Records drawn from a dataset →

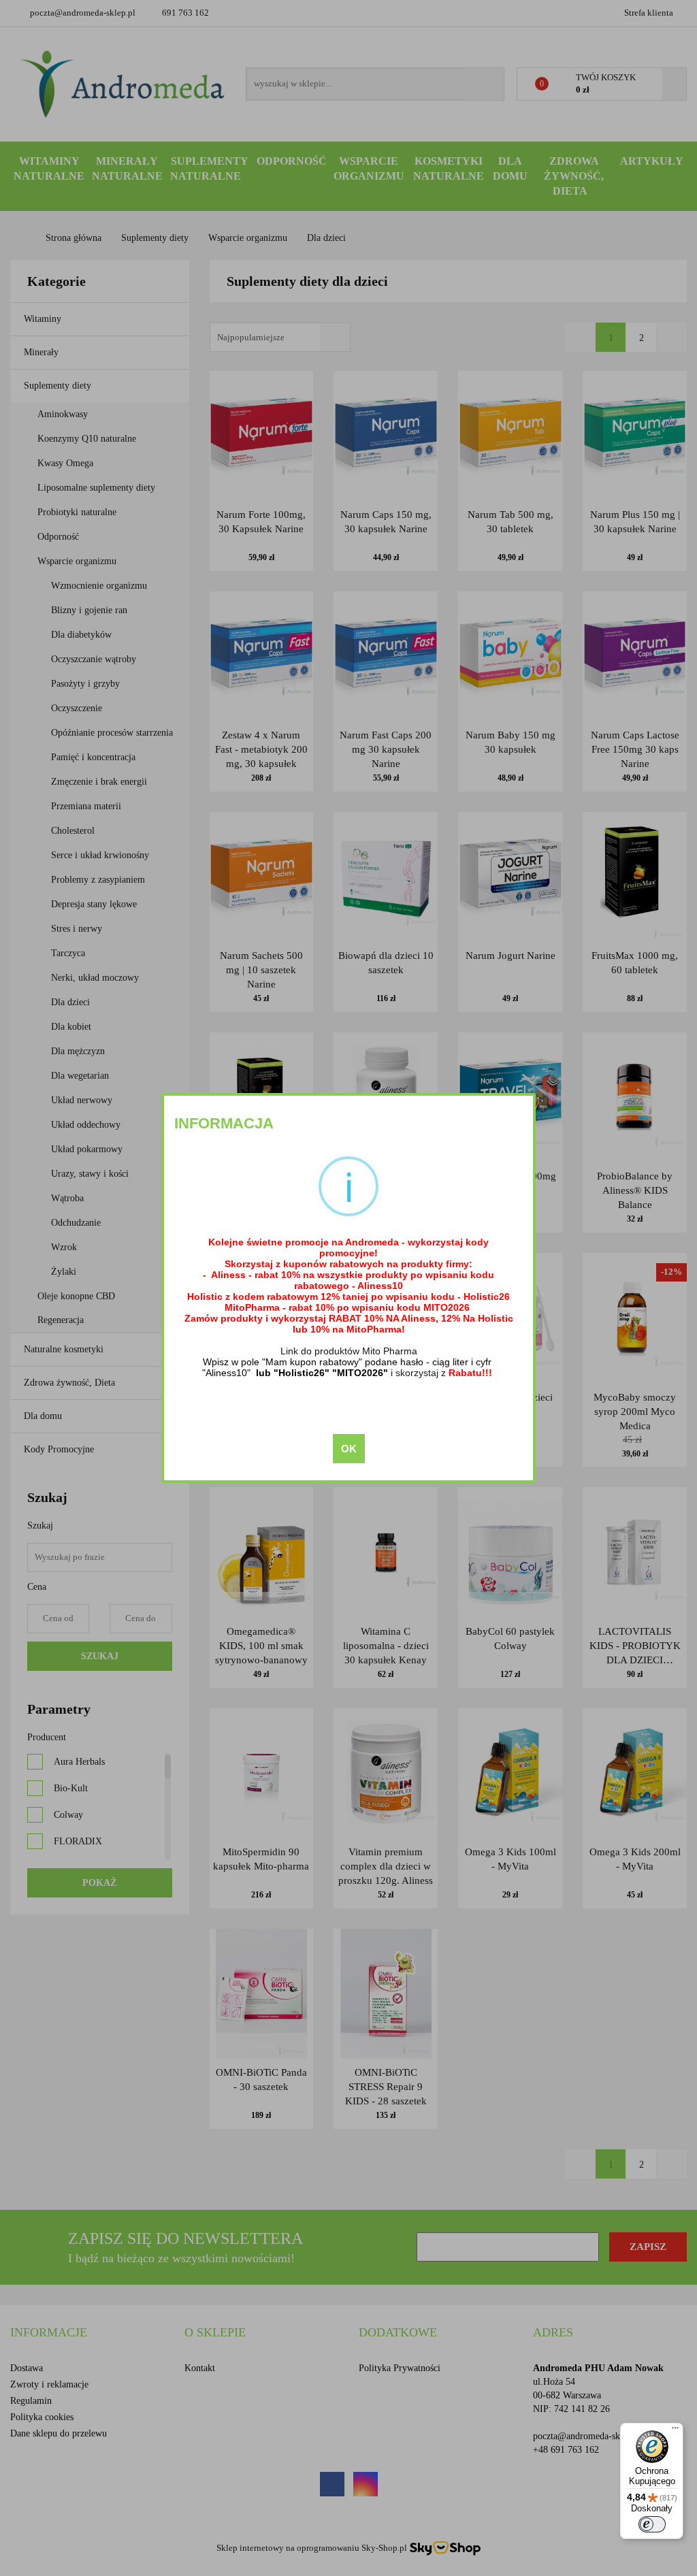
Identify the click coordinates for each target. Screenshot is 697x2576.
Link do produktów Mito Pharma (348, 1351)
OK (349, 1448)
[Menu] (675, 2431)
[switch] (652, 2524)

What is being asked →
In the copy, include all records verbatim but no images.

Finished task →
Identify the click coordinates for each target. Screenshot is 697x2576.
Link do produktów Mito Pharma (348, 1351)
OK (349, 1448)
[Menu] (675, 2431)
[switch] (652, 2524)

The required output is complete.